▶ **AIM OF THE EXERCISE**
Please put the material from the line containing "Given: Click the MACD 0.00 scale value" down to the line containing "Looking at the" into a numbered list, counting both of those lines and skipping blank ones. Leave the pictures out.

▶ **LISTED RECORDS**
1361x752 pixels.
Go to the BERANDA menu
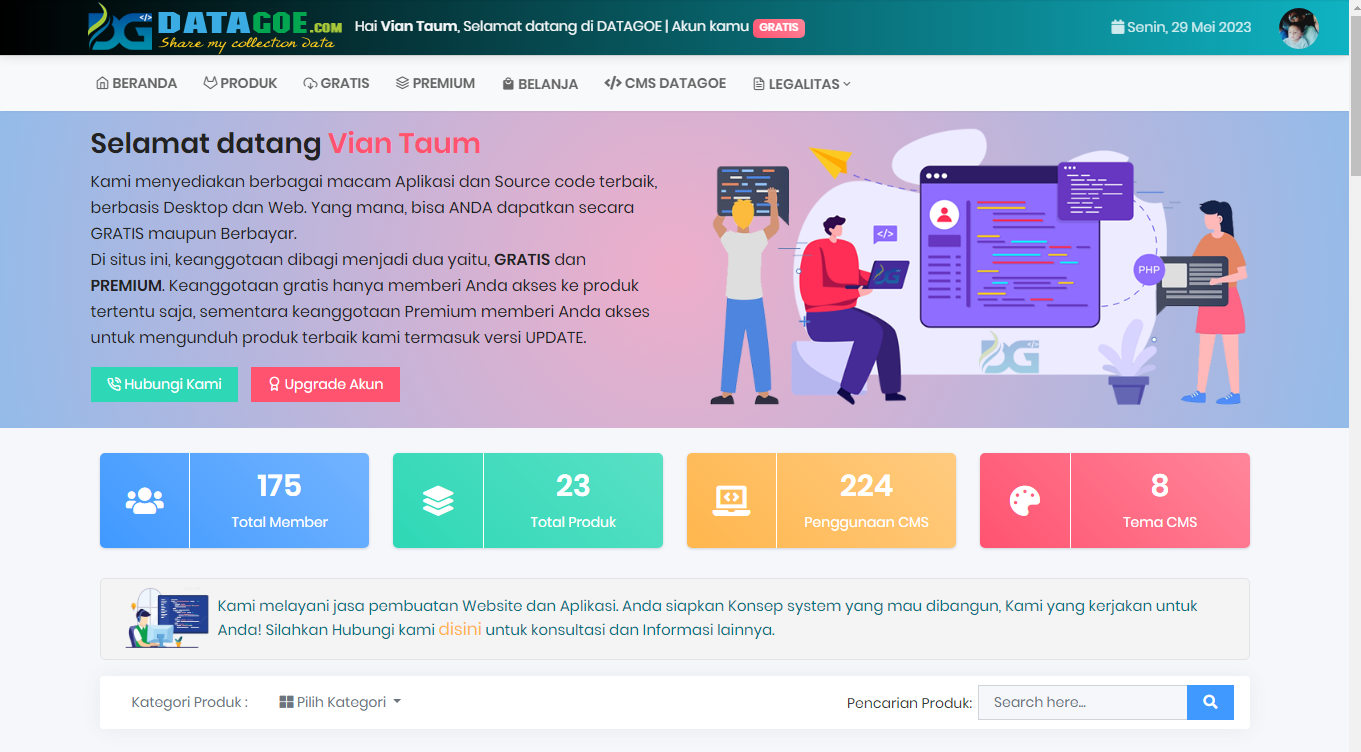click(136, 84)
==
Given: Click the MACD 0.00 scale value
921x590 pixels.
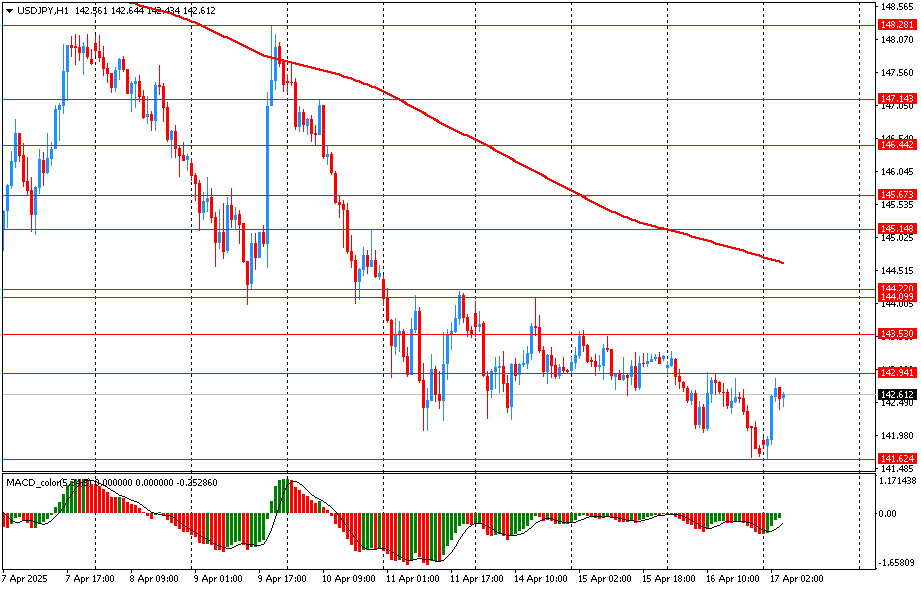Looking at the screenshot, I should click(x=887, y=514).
==
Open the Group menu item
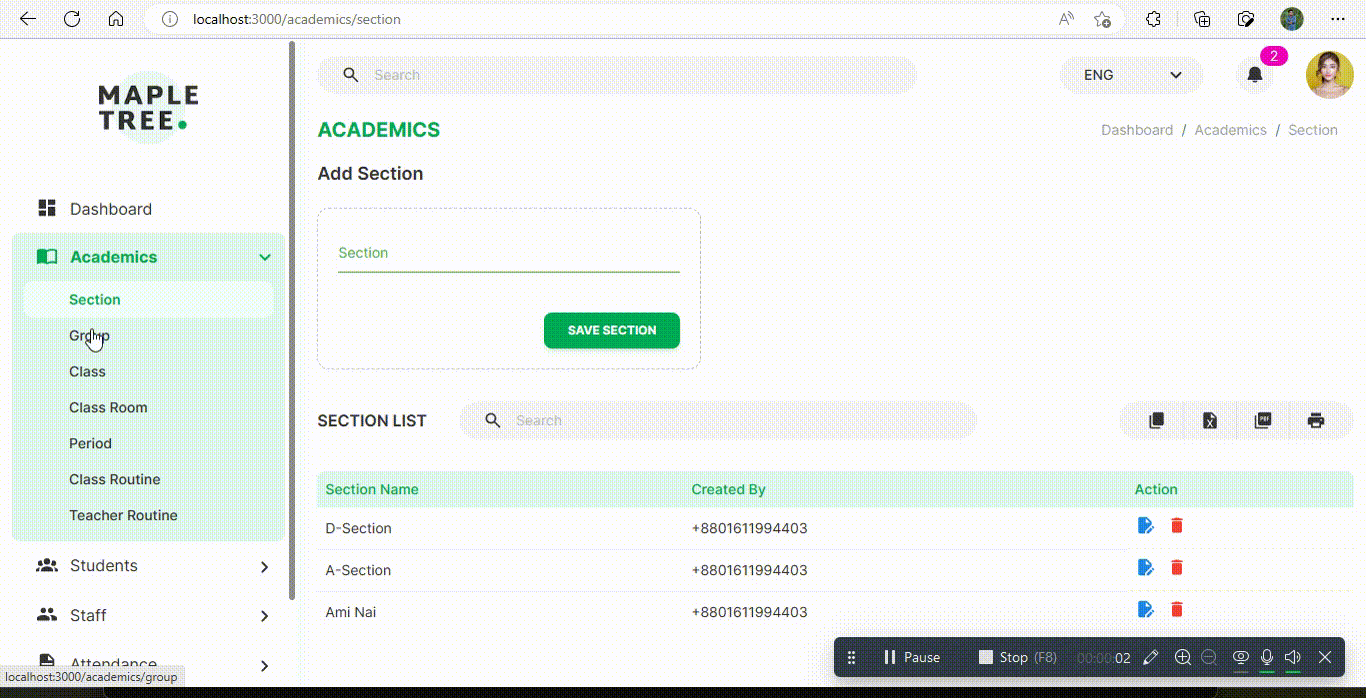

▶ **FULL RESPONSE**
1. Given: Click the MACD 0.00 scale value
2. 921x590 pixels.
3. Looking at the screenshot, I should click(x=887, y=514).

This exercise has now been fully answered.